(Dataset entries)
*** Block opens ***
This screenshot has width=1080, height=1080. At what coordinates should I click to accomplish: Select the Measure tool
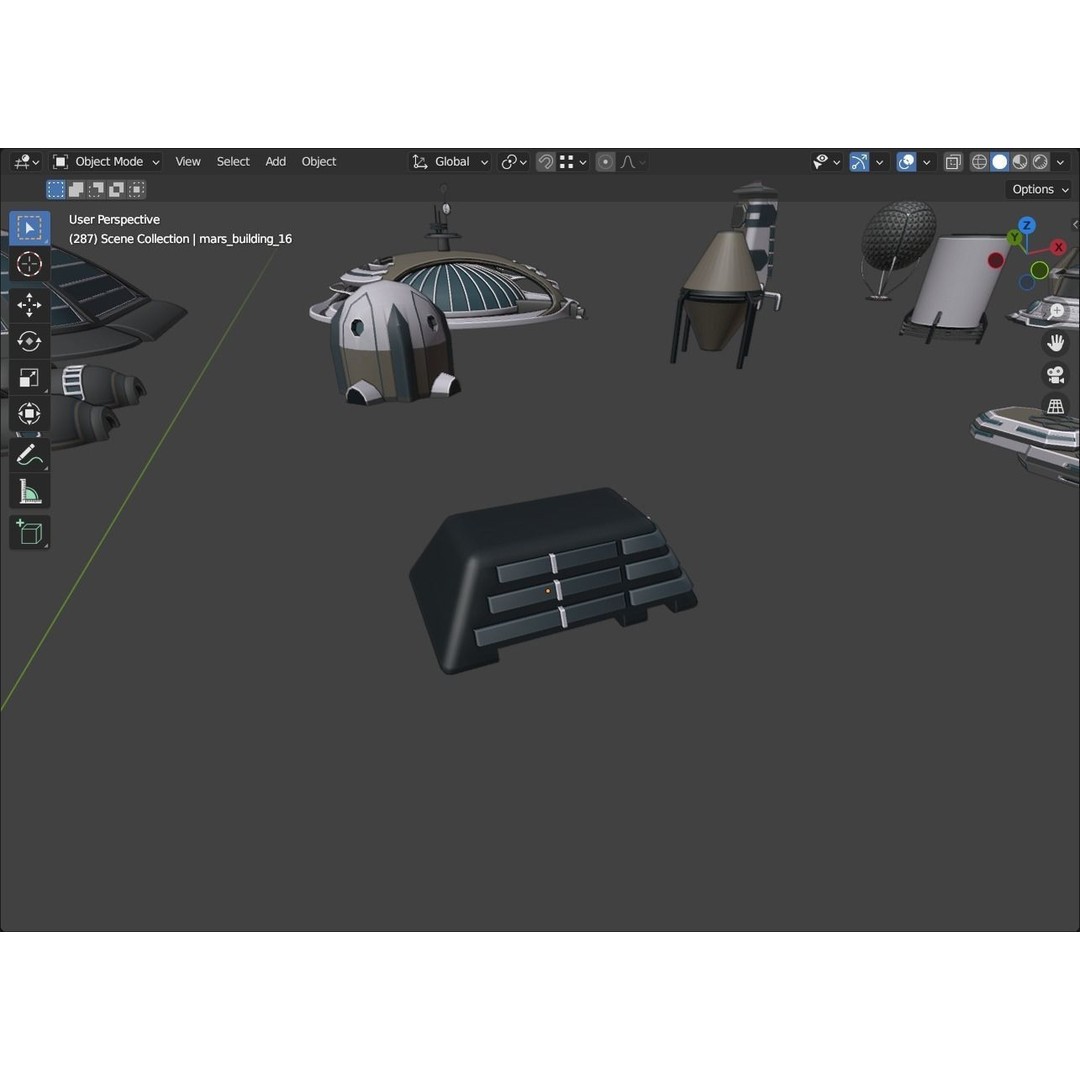tap(28, 490)
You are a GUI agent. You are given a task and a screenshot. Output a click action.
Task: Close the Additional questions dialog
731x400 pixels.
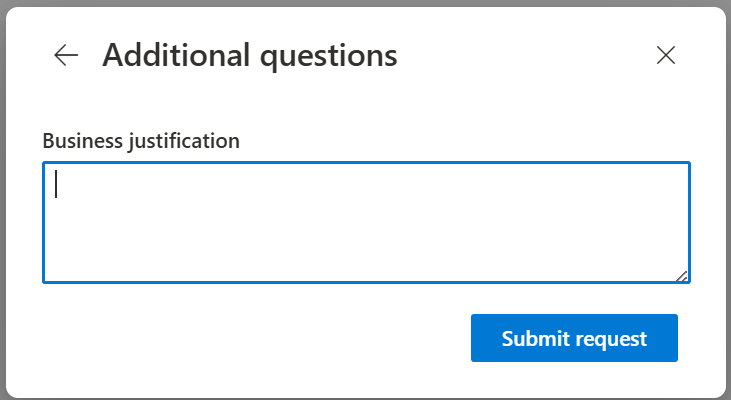pyautogui.click(x=666, y=55)
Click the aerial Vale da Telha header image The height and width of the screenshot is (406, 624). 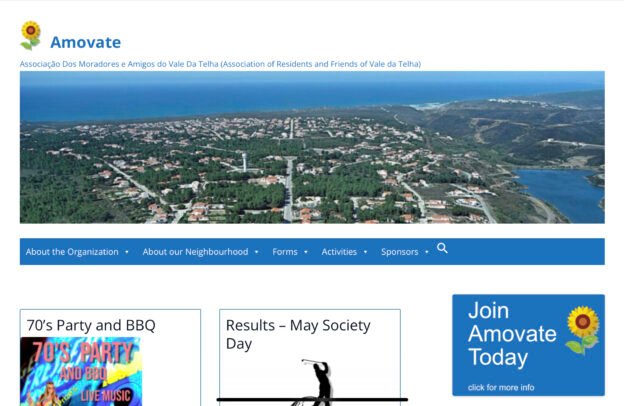312,147
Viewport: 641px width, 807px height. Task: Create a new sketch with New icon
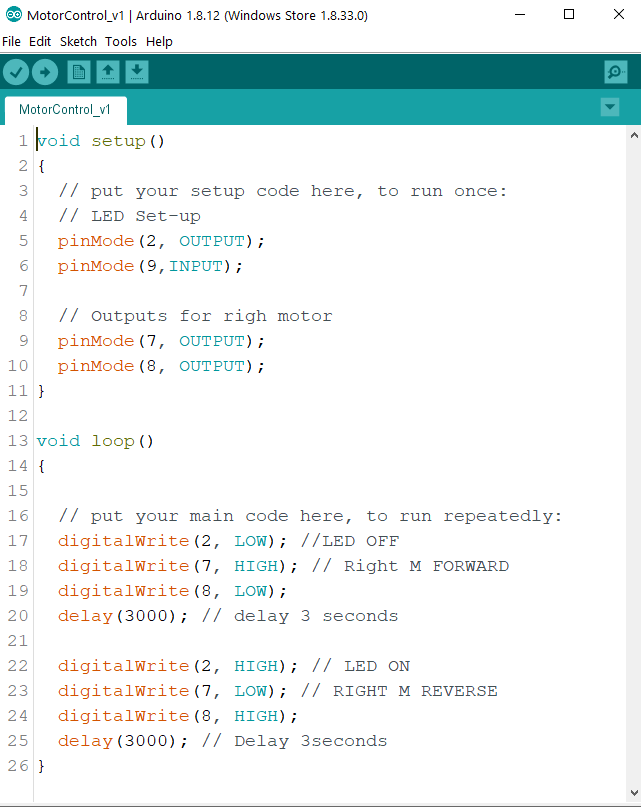(79, 71)

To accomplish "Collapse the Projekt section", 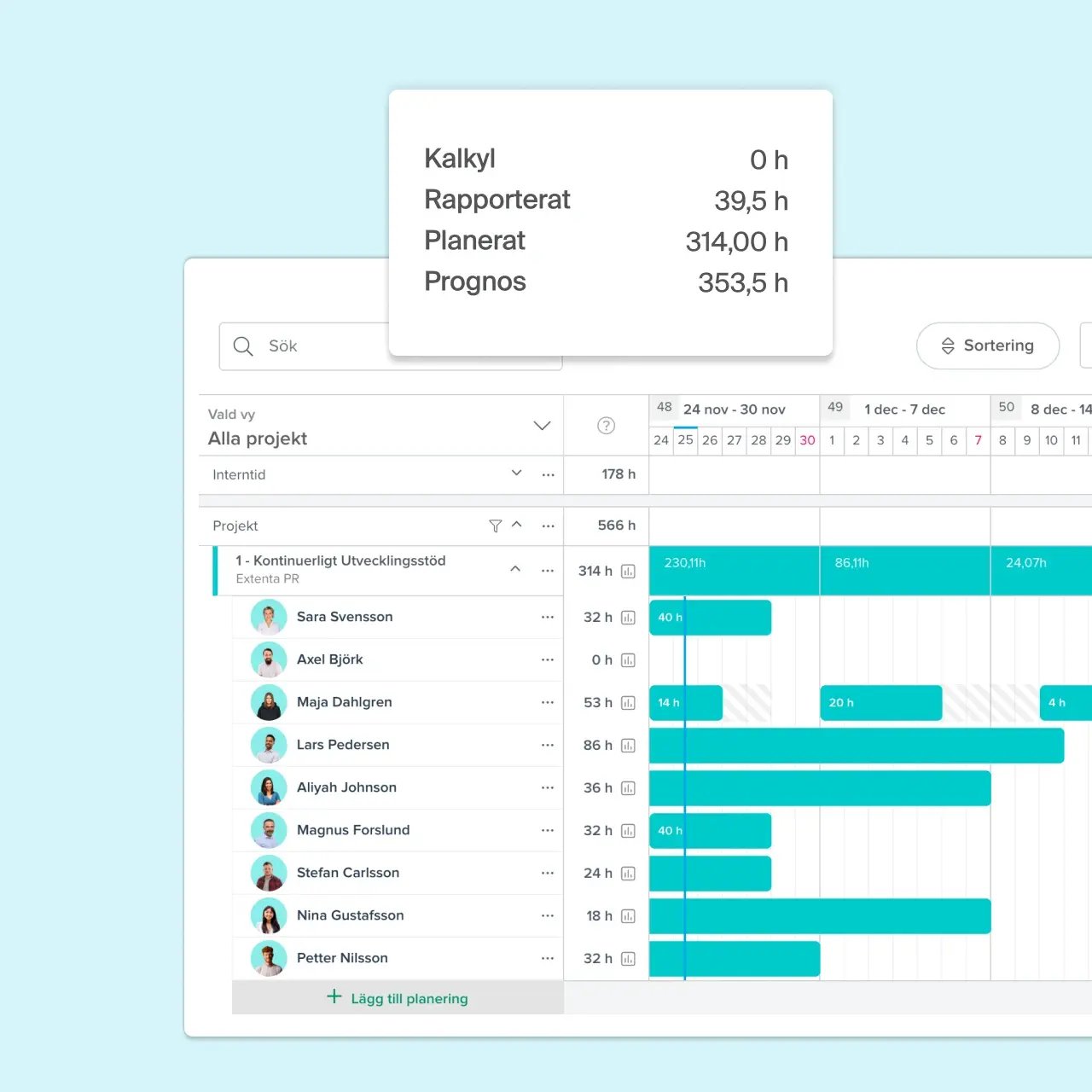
*** Block closes ***
__Work to complete__
What is needed is a word-for-word restatement of the lines from the one holding "Viewport: 641px width, 807px" to the final line of the data above, inclusive, without any pictures.

__Solution to the exercise__
Viewport: 641px width, 807px height. Task: Create a new sketch with New icon
(79, 71)

To accomplish "Collapse the Projekt section", 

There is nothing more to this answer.